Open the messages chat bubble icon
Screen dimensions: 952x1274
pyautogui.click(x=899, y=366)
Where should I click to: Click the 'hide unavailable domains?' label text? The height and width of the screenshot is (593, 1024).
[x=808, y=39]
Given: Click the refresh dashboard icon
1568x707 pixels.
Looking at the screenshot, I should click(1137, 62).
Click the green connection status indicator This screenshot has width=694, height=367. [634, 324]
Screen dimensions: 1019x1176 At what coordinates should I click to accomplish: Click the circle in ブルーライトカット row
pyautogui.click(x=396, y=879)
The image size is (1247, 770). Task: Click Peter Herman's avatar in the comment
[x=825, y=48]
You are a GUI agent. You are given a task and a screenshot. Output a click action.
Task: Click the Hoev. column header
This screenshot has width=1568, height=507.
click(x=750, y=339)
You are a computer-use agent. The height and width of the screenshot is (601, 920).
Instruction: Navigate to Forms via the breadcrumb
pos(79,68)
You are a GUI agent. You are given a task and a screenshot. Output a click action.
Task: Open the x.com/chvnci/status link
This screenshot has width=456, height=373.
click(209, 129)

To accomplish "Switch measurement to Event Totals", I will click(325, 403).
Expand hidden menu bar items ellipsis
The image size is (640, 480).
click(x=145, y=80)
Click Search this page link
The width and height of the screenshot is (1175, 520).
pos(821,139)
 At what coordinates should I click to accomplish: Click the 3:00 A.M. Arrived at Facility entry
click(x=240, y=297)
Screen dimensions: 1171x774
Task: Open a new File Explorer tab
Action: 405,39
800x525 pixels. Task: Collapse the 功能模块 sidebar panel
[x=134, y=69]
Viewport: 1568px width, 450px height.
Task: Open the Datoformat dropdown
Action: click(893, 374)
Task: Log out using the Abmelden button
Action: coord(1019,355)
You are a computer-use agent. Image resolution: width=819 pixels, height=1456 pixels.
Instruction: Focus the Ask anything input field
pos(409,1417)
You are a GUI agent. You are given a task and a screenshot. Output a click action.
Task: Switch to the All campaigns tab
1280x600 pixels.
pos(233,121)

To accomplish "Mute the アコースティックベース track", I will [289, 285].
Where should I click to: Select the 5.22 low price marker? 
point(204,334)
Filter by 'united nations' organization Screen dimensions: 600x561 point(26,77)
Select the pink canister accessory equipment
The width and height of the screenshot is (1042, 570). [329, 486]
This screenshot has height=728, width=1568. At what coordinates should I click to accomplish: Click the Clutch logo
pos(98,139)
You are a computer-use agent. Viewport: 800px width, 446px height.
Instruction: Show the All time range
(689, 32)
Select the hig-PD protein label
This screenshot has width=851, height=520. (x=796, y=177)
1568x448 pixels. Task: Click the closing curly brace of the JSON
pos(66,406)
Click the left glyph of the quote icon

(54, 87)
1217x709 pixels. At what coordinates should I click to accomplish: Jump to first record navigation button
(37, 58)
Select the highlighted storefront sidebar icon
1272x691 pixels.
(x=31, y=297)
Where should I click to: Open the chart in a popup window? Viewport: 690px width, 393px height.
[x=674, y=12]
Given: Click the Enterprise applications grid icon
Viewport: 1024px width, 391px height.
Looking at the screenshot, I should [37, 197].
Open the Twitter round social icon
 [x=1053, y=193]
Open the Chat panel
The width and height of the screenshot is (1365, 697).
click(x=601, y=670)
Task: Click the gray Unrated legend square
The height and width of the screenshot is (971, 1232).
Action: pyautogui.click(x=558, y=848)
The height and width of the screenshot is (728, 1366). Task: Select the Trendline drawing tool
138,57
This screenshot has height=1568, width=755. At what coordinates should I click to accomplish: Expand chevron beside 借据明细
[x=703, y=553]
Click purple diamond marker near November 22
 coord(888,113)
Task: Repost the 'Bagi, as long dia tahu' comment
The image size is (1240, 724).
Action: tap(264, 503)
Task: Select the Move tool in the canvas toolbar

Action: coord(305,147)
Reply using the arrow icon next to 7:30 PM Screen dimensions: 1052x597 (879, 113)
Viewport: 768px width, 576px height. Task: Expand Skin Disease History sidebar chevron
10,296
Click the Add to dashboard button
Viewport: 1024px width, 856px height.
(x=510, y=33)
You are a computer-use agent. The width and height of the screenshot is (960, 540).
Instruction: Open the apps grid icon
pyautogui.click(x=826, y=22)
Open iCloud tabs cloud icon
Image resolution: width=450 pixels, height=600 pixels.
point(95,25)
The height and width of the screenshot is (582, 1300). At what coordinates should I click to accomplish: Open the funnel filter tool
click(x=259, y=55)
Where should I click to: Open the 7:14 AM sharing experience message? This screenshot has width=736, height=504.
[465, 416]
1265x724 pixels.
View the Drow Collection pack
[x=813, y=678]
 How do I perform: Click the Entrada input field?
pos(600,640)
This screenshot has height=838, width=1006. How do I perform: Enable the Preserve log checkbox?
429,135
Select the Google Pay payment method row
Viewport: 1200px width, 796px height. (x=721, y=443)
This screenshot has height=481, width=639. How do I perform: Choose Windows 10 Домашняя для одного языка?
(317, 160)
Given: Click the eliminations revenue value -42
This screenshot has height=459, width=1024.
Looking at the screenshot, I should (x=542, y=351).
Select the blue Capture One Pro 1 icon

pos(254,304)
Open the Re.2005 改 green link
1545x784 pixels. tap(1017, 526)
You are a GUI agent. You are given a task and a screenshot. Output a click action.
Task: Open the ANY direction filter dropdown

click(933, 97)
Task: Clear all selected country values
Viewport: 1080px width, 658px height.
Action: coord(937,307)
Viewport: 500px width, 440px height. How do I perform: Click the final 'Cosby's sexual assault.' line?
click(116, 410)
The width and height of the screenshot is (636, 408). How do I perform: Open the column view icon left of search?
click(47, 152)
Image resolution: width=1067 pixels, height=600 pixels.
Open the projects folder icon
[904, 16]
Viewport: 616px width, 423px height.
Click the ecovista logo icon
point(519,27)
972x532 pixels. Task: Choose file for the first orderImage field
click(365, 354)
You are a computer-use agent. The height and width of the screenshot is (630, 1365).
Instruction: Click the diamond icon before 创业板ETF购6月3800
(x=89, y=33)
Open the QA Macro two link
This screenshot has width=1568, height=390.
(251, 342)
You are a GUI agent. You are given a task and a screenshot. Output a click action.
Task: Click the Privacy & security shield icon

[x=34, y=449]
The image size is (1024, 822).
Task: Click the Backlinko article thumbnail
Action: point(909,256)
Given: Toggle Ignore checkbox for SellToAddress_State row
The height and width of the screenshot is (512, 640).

== == ==

The answer must consist solely of the lines from the first line of the data to the line holding "Click the green", each given again exactly.

[RESULT FOR THIS TASK]
Open the messages chat bubble icon
Screen dimensions: 952x1274
pyautogui.click(x=899, y=366)
Where should I click to: Click the 'hide unavailable domains?' label text? The height and width of the screenshot is (593, 1024).
[x=808, y=39]
Given: Click the refresh dashboard icon
1568x707 pixels.
Looking at the screenshot, I should click(1137, 62).
Click the green connection status indicator This screenshot has width=694, height=367. [634, 324]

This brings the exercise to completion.